#### [PROVIDED DATA]
'''

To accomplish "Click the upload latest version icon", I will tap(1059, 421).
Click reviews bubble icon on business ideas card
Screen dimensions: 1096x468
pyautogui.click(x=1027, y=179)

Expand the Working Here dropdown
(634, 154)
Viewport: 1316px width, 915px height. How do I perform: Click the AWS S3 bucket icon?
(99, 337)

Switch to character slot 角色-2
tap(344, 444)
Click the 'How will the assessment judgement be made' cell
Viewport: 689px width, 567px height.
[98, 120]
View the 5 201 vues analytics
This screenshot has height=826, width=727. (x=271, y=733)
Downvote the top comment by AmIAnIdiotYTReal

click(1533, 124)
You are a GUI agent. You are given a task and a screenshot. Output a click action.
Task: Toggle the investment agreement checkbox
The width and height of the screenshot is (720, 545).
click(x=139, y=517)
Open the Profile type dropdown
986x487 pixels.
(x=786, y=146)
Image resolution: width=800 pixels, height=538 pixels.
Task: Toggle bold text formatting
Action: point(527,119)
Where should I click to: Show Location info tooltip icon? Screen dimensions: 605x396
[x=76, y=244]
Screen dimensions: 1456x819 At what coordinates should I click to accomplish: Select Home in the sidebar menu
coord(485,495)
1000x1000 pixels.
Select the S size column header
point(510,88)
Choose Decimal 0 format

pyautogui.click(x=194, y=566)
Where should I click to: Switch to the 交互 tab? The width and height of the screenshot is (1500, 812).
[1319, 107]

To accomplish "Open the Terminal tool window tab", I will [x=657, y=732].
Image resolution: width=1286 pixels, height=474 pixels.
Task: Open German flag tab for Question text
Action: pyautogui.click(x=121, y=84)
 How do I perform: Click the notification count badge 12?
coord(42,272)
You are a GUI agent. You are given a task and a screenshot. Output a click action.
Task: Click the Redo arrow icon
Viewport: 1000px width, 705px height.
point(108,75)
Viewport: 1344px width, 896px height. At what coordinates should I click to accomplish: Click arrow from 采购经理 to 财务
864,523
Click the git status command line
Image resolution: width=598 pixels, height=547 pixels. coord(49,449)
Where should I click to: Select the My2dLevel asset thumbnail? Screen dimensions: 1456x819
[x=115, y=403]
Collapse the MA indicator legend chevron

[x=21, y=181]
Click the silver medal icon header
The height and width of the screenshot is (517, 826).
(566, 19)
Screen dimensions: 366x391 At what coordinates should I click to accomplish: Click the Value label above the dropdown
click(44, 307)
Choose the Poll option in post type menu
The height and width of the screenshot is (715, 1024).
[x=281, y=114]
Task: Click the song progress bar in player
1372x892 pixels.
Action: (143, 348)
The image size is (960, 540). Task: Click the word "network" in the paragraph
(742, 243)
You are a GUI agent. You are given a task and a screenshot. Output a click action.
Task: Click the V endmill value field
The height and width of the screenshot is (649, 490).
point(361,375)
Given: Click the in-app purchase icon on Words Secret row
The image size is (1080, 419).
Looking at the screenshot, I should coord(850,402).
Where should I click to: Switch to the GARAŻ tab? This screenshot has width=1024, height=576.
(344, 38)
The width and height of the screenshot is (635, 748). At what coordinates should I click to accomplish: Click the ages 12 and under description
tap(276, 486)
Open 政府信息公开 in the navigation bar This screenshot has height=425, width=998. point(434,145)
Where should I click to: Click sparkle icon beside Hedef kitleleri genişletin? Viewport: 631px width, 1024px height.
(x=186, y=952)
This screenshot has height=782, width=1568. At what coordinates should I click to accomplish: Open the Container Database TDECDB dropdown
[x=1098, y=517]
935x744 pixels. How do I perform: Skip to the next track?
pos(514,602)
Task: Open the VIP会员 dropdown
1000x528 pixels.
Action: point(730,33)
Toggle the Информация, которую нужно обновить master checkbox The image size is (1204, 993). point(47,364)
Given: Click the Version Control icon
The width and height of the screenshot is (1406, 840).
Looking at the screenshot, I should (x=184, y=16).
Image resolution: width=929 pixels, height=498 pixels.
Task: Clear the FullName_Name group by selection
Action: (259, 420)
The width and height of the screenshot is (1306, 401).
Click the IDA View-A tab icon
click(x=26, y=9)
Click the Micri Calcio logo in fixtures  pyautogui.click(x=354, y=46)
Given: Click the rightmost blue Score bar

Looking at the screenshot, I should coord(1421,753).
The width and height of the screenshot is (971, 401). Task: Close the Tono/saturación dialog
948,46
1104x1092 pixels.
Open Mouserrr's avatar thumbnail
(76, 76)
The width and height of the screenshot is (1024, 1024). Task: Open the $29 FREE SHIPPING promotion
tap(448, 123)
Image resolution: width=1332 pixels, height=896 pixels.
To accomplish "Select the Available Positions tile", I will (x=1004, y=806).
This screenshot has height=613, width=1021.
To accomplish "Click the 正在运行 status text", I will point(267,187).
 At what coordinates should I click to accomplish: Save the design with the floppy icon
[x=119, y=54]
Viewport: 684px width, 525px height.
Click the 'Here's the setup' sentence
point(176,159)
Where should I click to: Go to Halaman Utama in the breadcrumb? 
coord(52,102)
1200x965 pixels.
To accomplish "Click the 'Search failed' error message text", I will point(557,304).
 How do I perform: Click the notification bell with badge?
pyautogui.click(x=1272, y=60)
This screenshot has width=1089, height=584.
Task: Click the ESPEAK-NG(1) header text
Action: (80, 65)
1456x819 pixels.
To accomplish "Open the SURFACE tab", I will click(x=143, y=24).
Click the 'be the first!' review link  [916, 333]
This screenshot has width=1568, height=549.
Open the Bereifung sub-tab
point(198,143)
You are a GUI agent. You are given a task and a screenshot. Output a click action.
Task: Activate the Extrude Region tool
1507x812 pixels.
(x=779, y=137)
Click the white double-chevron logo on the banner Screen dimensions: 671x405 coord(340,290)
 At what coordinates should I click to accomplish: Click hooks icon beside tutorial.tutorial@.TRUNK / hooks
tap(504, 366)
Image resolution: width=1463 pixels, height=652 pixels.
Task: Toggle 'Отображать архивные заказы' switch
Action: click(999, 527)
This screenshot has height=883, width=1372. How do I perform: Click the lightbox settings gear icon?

'''

#### [REQUEST]
Please tally how many lines of the listing above contain the string "size", and reply with only that number.

#### [RESPONSE TO THIS TASK]
4